Visualizing the schooX dataset with Gephi, a colorful poster.

So,schooX and Gephi.
First of all, a few words about these two platforms.



schooX - the academy for Self Learners - is a newfound startup which helps you collect and share content (wikis,videos,slides, etc), and optionally organize them into courses always accessible within schooX eliminating the need to visit again different media hubs tracking down knowledge you already found in the past.
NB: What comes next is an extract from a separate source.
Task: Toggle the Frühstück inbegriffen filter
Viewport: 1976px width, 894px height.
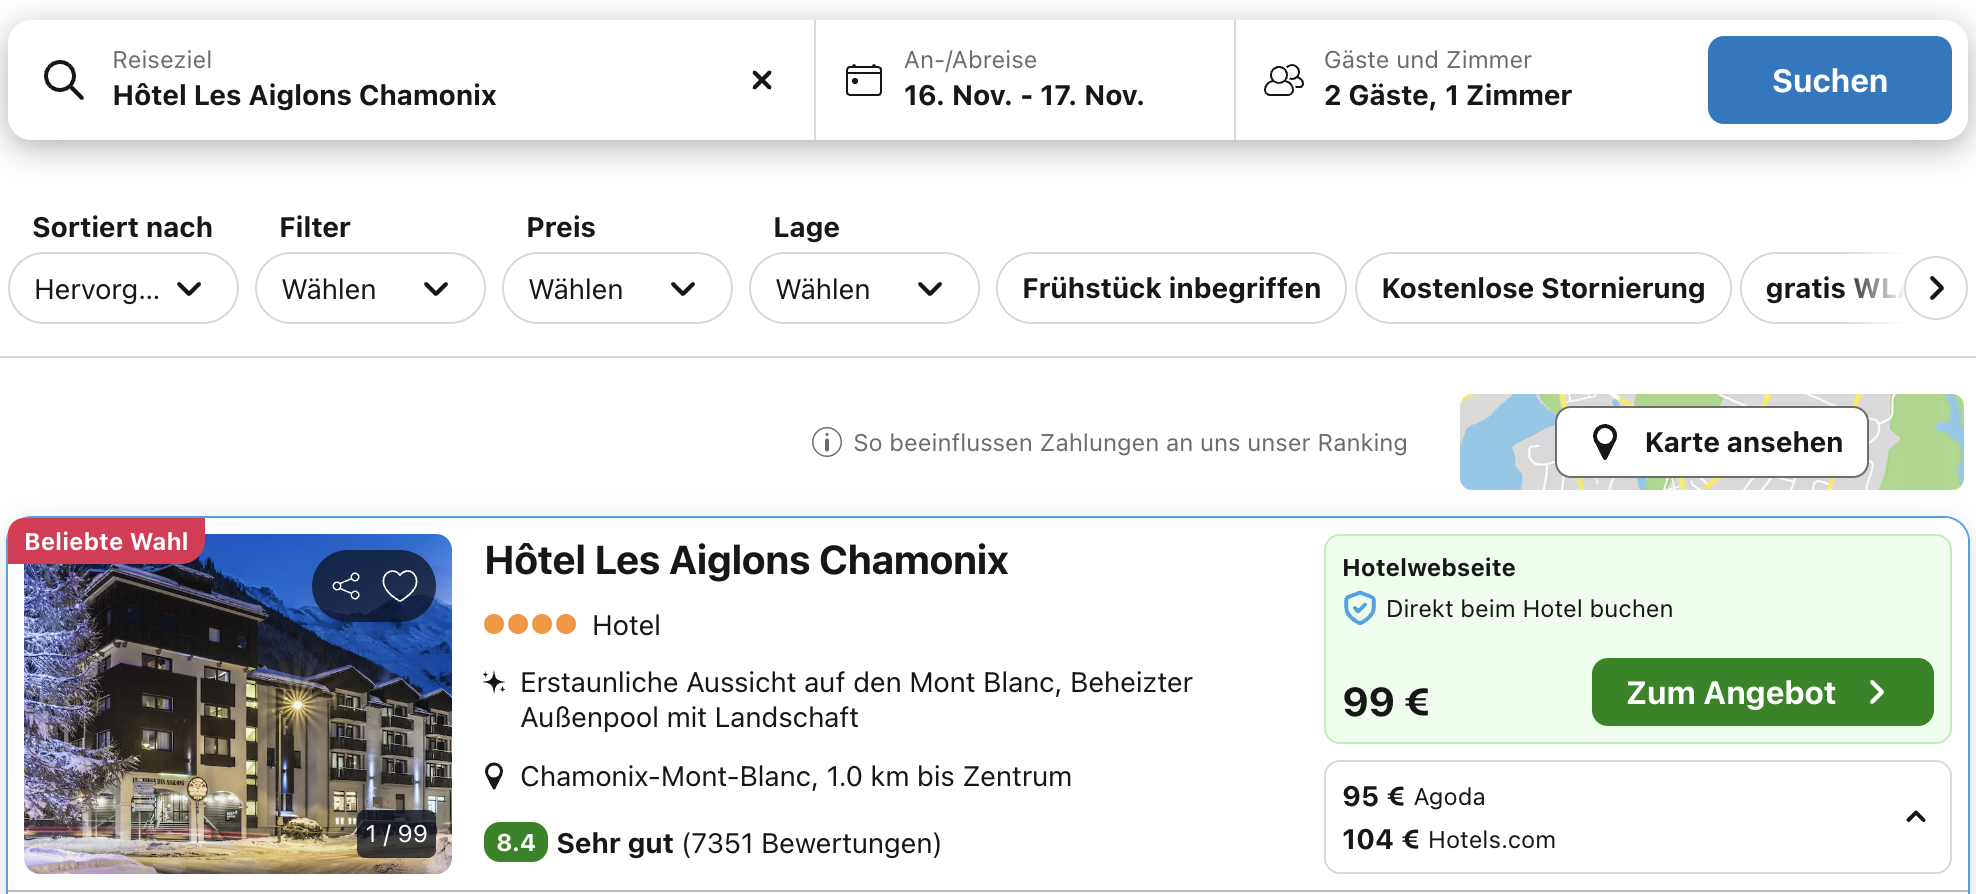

Gephi is a visualization tool based on graph theory and the gexf file format. Feed it with data, select a layout algorithm, tweak colors and settings and voila (sic): a beautiful and informative image.


The Model
In schooX each user has a set of collected articles and each article is described by user assigned tags. The superset of all articles' tags forms the user's tag cloud. In graph theory terms, a user is a node and his tags are the node's edges. We will put Gephi to layout all user nodes and their respective edges, but first we have to get the dataset.


The Process
This first part of the article will detail steps 1,2,3 of the process.
  1. Extract the model in csv format (user-tags)
  2. Parse schooX user profiles with cURL
  3. Store html profile pages locally.
  4. Grep or XPath user tag clouds from the htmls.
  5. Create the csv file and import into Gephi.
  6. Perform cluster analysis and graph drawing layout algorithms.
  7. Export and Gimp the final image with different fx. 

Final Result
Before detailing the process, some images of the final result.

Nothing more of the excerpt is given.